Sunday, May 5, 2024

OER Kicked to the Curb

It looks like OER has been kicked to the curb. In early 2022, The U.S. Department of Education turned the responsibility of promoting open educational resources (OER) over to ISKME. Recently, the Go Open National Network, the ISKME entity that is the steward of the Go Open Movement, offered a webinar on the 2024 National Education Technology Plan (NETP.) They tried to connect the NETP to OER but weren’t able to explain why OER isn’t even mentioned in the The Plan. 

 In the 113h pages of the 2024 NETP all kinds of things related to education and technology are mentioned. It’s a 113 page laundry list of everything you might want to include in education technology related topics EXCEPT OER. One of the panelists from North Carolina, a state that has theoretically embraced OER, said in the webinar that only about 20% of their teachers visit the state's repository of OER. Visiting the repository, of course, doesn’t mean that the Resources are actually being used in the classroom.
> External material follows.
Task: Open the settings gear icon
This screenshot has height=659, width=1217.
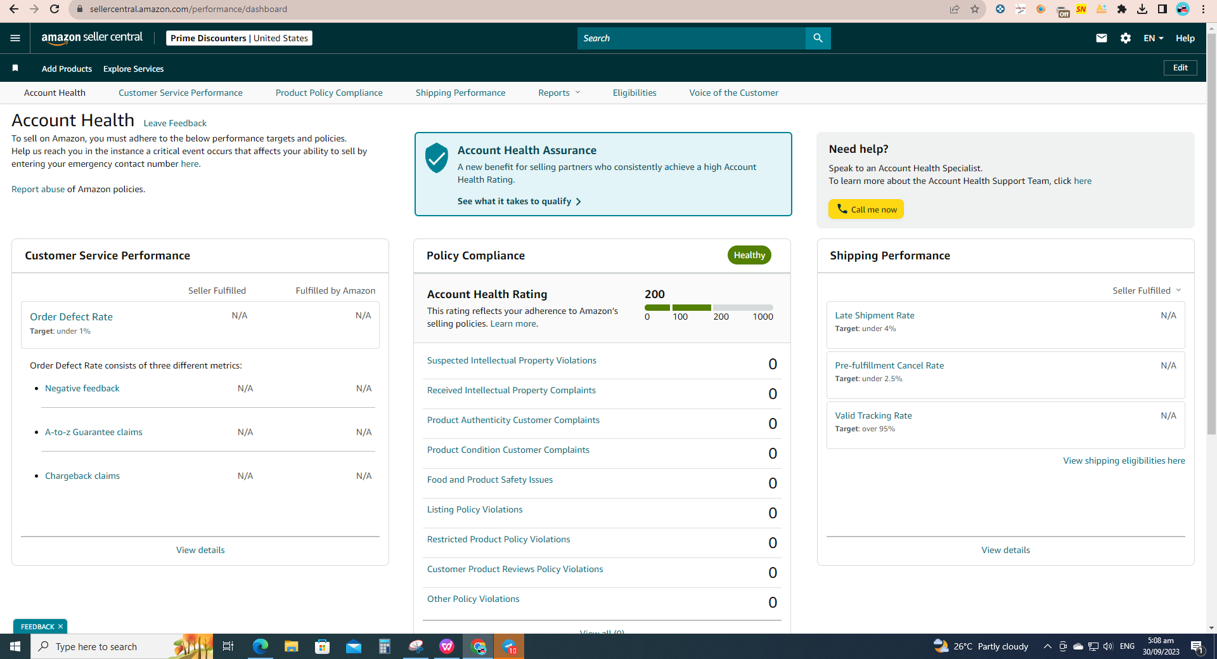Action: (x=1126, y=38)
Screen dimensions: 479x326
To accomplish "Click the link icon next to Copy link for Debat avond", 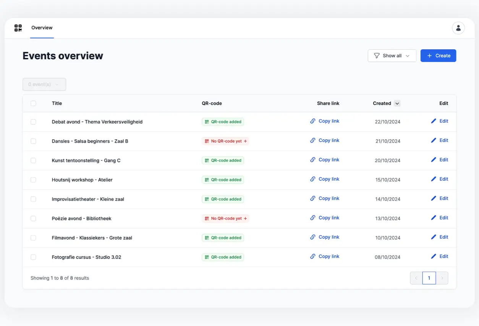I will click(x=313, y=121).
The panelist then admitted that it doesn’t appear that there is adequate support in schools for teachers to become proficient at finding, adapting, and using OER. 

The NETP features a few hundred mentions of UDL, a proprietary framework that also doesn't talk about OER. If you don't have permission and don't know how to modify educational resources at the classroom level and don't have adequate support, you can't really Design or USE content that provides universal ACCESS. 
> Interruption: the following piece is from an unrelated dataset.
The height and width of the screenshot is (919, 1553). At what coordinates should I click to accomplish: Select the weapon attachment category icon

 In the webinar, I asked - Where is OER mentioned in the NETP other than as an anecdote? The response from one of the primary authors of The Plan was that it was a framework or a vision of what they’d like to see in classrooms and what we need to focus on in order for that vision to come to life. But regarding OER, the author said there’s other places where things like OER can be connected to the NETP. Which means that the NETP doesn’t explicitly connect OER to the vision of what they’d like to see in the classroom. Go someplace else to find out about how OER can reduce the divides of Use, Design, and Access in teaching and learning; it’s not covered in the NETP.